‘Fragile Memories’ – delicate impressions taken from our California Coastal Redwoods – is a response to the rapid changes we are experiencing in our environment. This is a new experimental development in my work, inspired by the land. The focus began in 2012 at the Baer Arts Center in the north of Iceland, a unique island where the melting glaciers and rising water is gradually edging into the land.
As global warming develops, researchers predict that our majestic redwoods could play a major role in reducing the effect of climate change on the planet. In an unprecedented growth spurt it appears that redwoods are sequestering the extra atmospheric carbon in the wood. The redwood is a very old type of tree that once, surviving fire and cataclysm, abundantly inhabited the planet. The oldest seed, found by scientists in Antarctica dates back to the Triassic period, about 240 million years ago. In a way this work is a tribute to our tiny surviving population in California.

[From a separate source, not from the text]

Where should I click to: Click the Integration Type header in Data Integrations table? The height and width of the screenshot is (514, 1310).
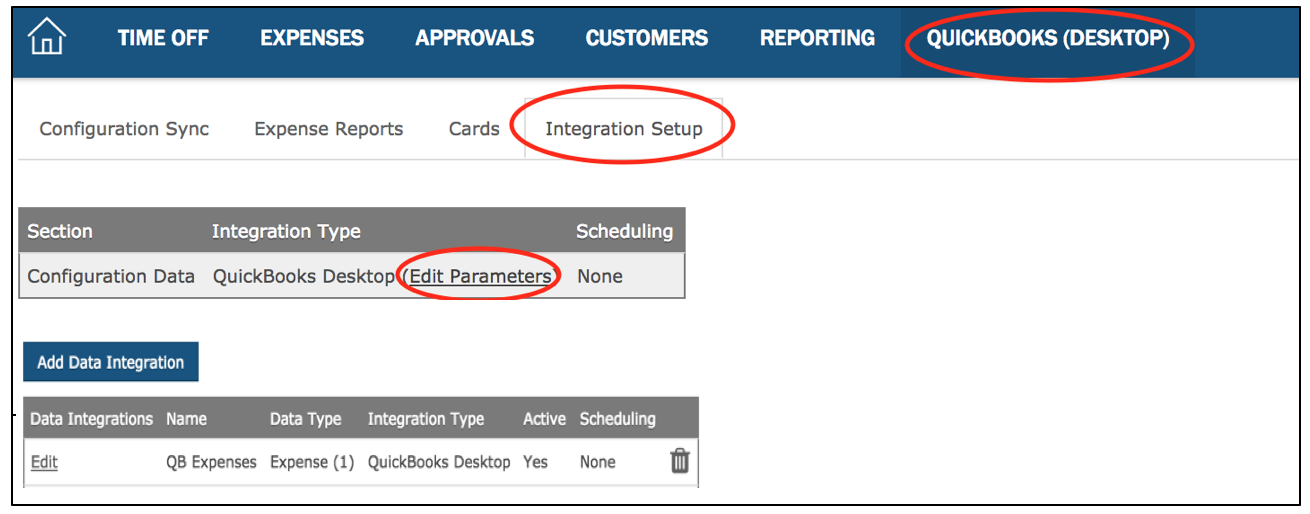click(x=425, y=419)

I have taken 50 impressions directly from a family of redwoods native to the Santa Cruz Mountains using thin Japanese Sekishu paper——which of course began life as a tree—natural pigments and graphite. The high relief impressions are made by pressing the wetted paper into the bark, which in itself contributes by dying the paper. When dry and still on the tree, I draw into the impression, finally peeling the paper away from the tree like a fine translucent skin—a fragile record of an ancient collective life form. This is my way of record keeping and paying tribute to the largest natural living organism on the planet.